Requirement:
The response must be made up of the lines in the entries below that contain "computer".

Extracted records:
# # # # #
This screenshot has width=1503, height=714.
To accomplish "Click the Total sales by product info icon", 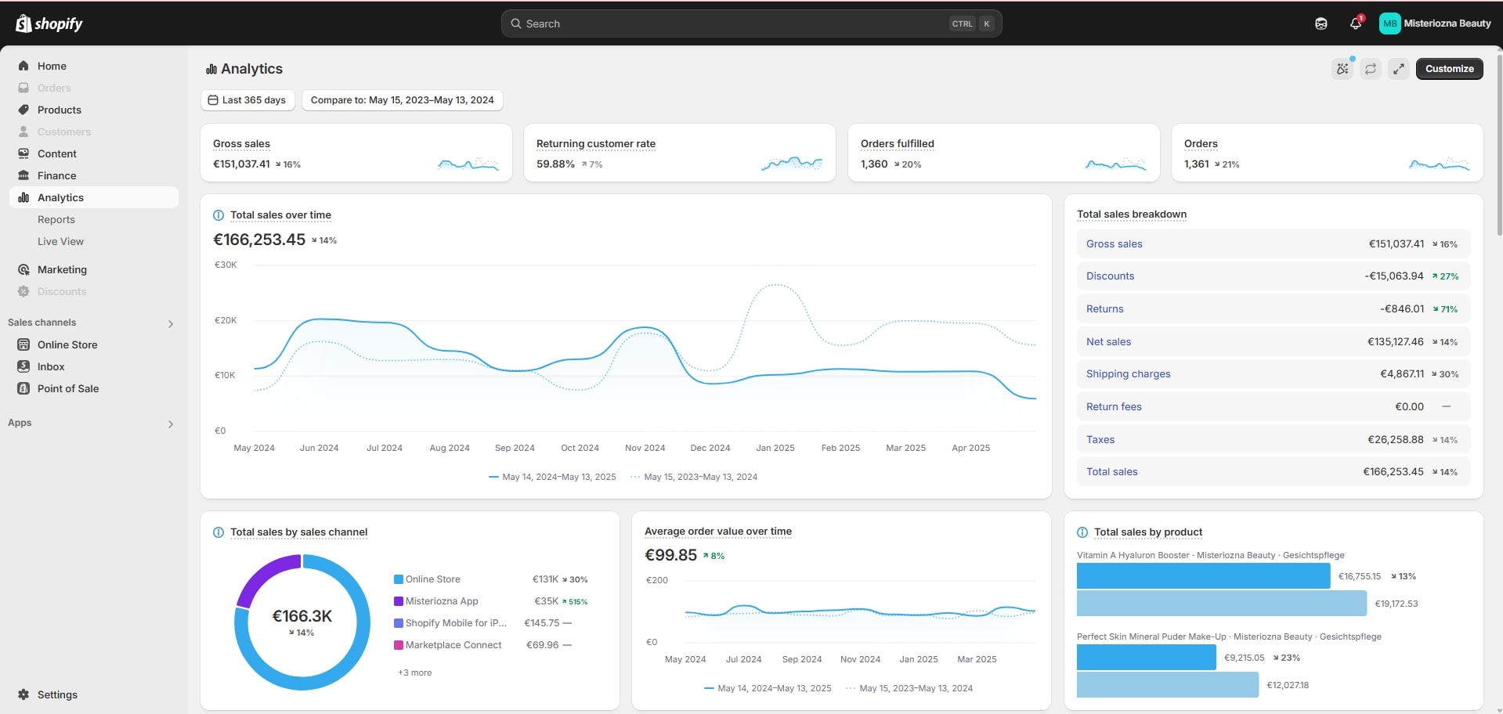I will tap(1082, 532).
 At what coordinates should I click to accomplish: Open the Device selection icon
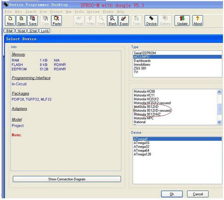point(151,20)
# # # # #
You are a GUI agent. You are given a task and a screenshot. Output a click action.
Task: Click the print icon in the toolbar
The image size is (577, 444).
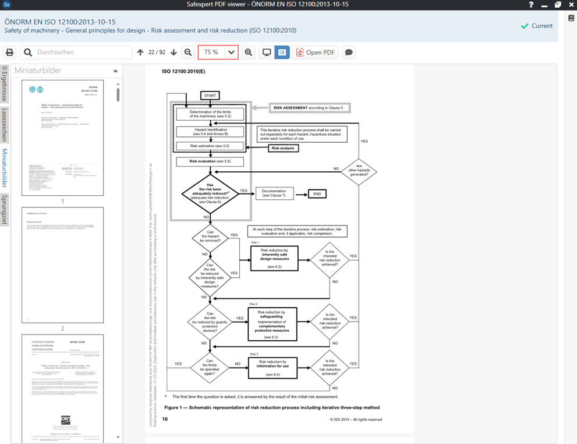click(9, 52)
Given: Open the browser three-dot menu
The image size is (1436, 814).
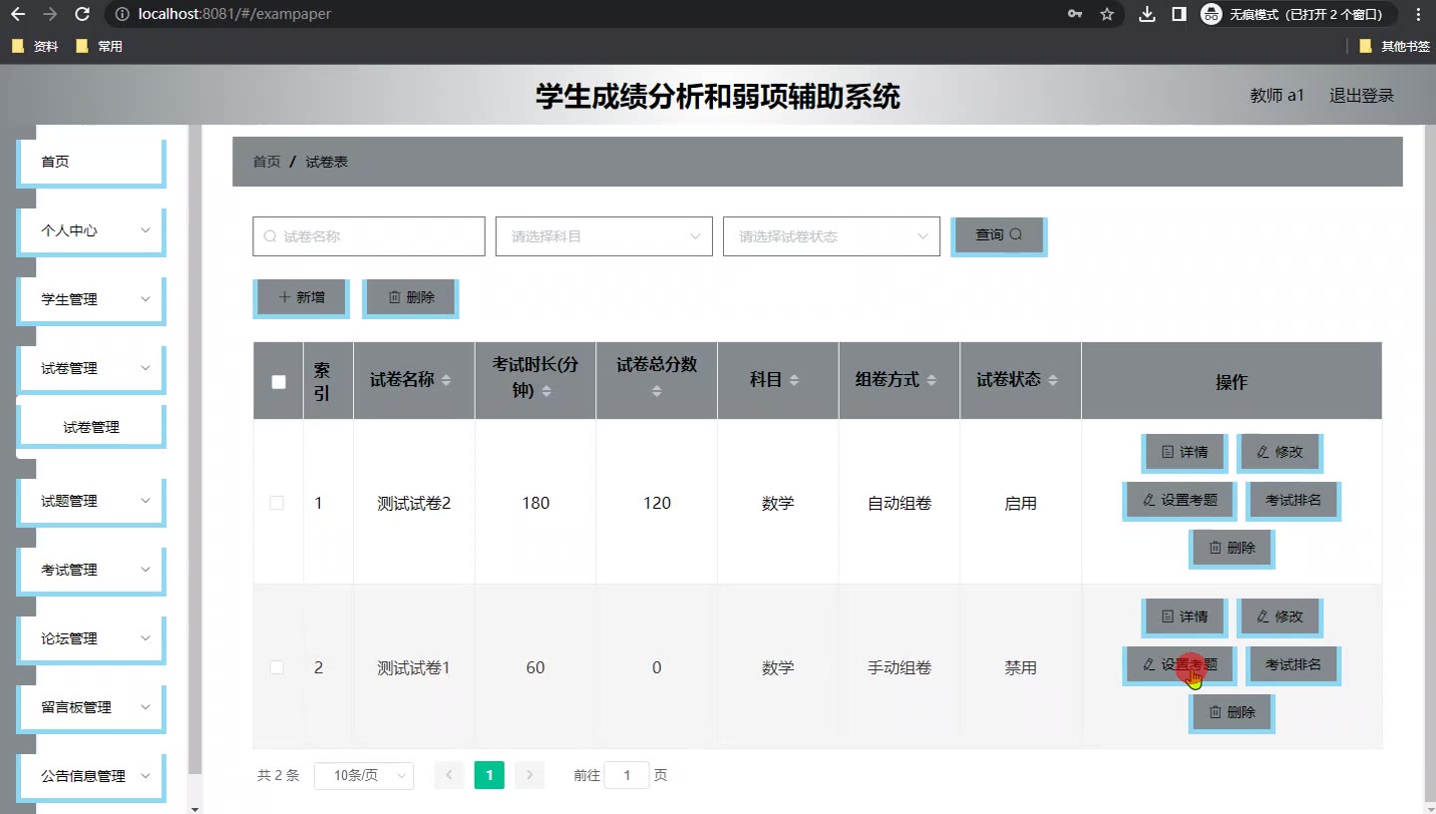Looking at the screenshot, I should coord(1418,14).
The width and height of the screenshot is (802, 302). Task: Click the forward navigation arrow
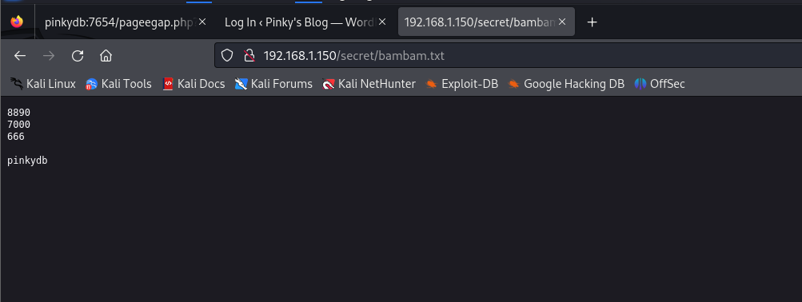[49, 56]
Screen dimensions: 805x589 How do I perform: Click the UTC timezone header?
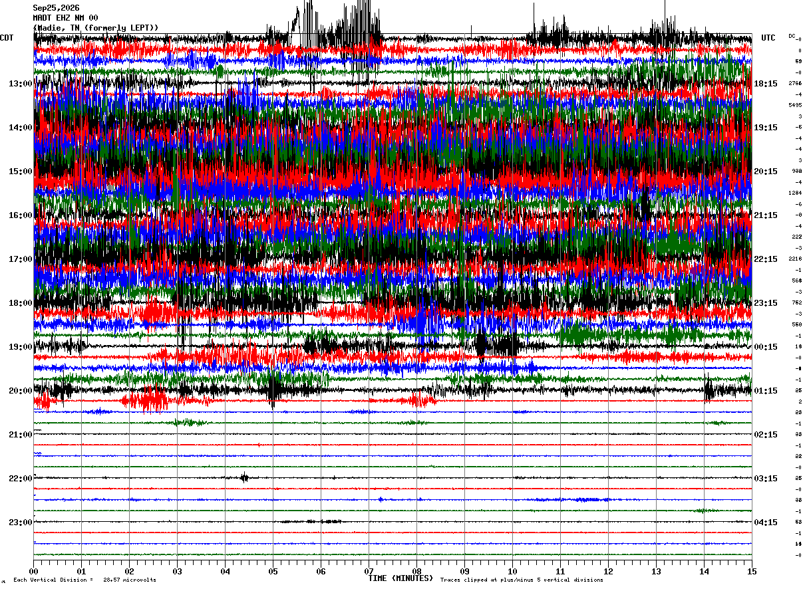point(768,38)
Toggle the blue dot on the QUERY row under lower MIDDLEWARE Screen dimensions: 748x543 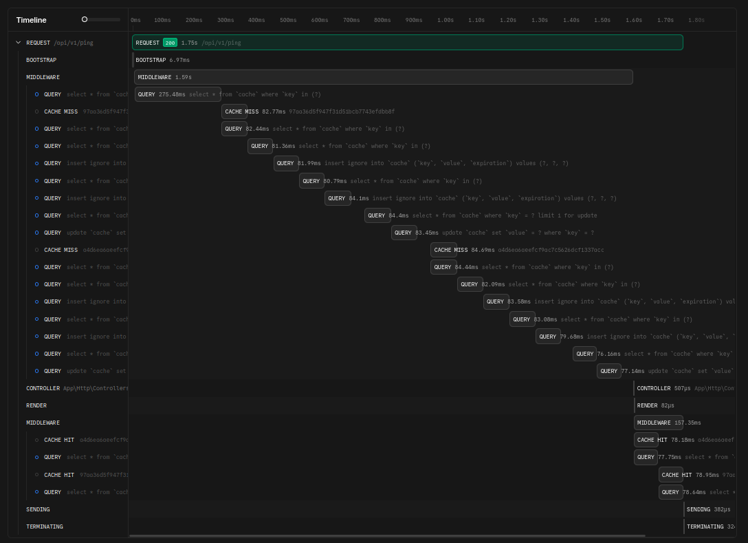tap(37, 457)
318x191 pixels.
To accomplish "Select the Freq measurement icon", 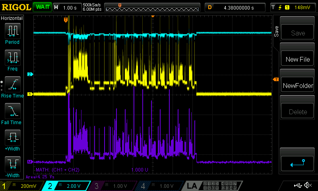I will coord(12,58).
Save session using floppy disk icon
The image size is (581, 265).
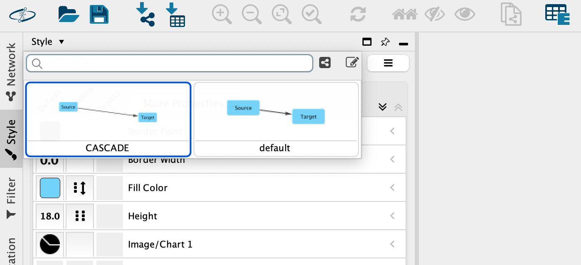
# # # # #
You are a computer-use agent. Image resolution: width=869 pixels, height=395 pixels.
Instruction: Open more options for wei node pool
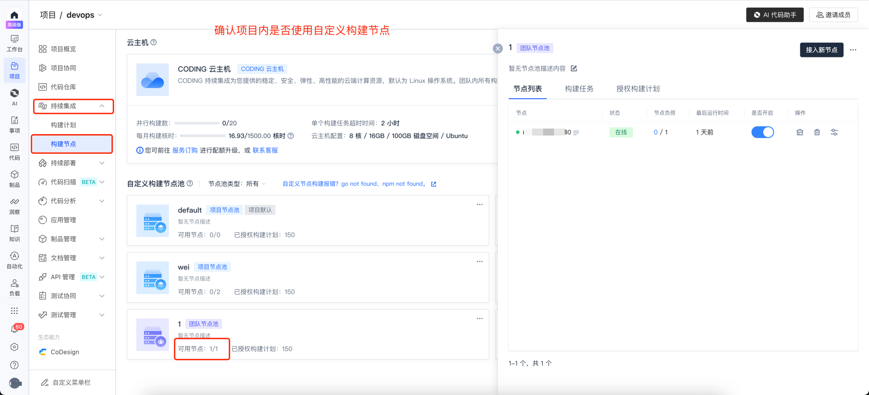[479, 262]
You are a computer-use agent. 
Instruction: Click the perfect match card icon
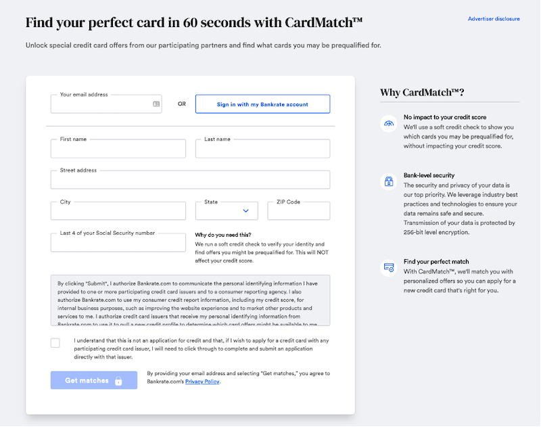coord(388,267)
# # # # #
Exercise output:
You are a computer-use agent. Image resolution: width=869 pixels, height=395 pixels.
You are a computer-use agent. 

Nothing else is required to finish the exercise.